Vê bem, apressado leitor. A vida contemporânea nos induz a preencher nosso tempo com mais ocupações do que ele pode comportar. Com o celular no bolso (ou nas mãos), vamos de casa pro trabalho, para a escola das crianças, para o comércio, para os bancos, para a academia, para a igreja, para o clube, para o barzinho, regressamos para a casa, lemos um livro, acompanhamos uma série no streaming, acessamos inúmeros aplicativos de compras, Internet Banking e quando, eventualmente, encontramo-nos ociosos, damos uma conferida nas redes sociais (já que não estamos fazendo nada). E quanto mais acontecimentos nossos sentidos percebem, mais rápido fica nosso ritmo interno.
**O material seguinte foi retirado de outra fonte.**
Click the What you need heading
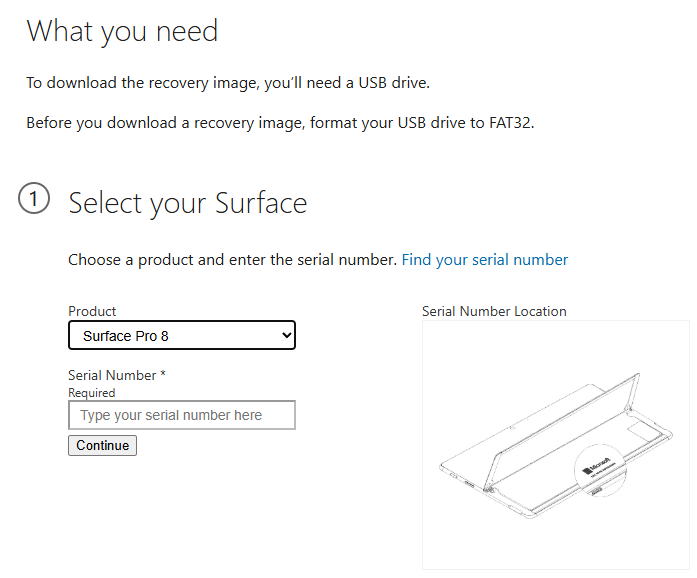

Além disso, a perspectiva muda conforme envelhecemos: com cinco anos de idade, um ano representa vinte por cento da nossa existência; com cinquenta, essa proporção reduz para dois por cento.
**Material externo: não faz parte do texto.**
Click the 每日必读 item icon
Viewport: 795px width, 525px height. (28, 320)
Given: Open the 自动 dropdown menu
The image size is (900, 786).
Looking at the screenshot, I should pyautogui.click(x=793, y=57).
Newton postulou que "o tempo absoluto, verdadeiro e matemático, por si e por sua própria natureza, flui uniformemente sem relação com qualquer coisa externa". O que ele quis dizer é que o tempo passa e dane-se, não há nada que possamos fazer quanto a isso. Aliás, tem sim: aproveitá-lo melhor. Porque se antigamente o tempo parecia sobrar, por que agora se tornou tão raro? Simplesmente porque daquelas nossas tarefas do mundo contemporâneo, em parágrafo pretérito, um monte pode muito bem deixar de fazer parte da rotina sem que alguém morra por isso.
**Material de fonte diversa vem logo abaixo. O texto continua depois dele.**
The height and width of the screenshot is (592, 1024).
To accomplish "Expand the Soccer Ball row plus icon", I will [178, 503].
E volto ao Natal. Sim, o Natal, cara pálida. Quando teci os comentários iniciais sobre o tempo não estava pensando em relógios, em bicicletas, na rotação desacelerada do mundo, não. O tempo, Roger Waters, Isaac Newton e companhia limitada entraram na crônica apenas pra servir de exemplo e foram ficando, ficando... Pois já é Natal outra vez, festivo leitor: as casas, as ruas, as lojas, estão todos decorados para a data. Harpas encantadas e todo o tipo de canção natalina tocam nos alto-falantes e dentro de nossas cabeças. Só que as crianças que saíram para brincar no quintal regressaram barbudas, com vozes graves e retumbantes, e o homem que me encara no espelho tem o rosto enrugado e um brilho prateado nos cabelos. Sinto um nó na garganta ao me questionar como não me dei conta dessas coisas antes. O tempo passa rápido.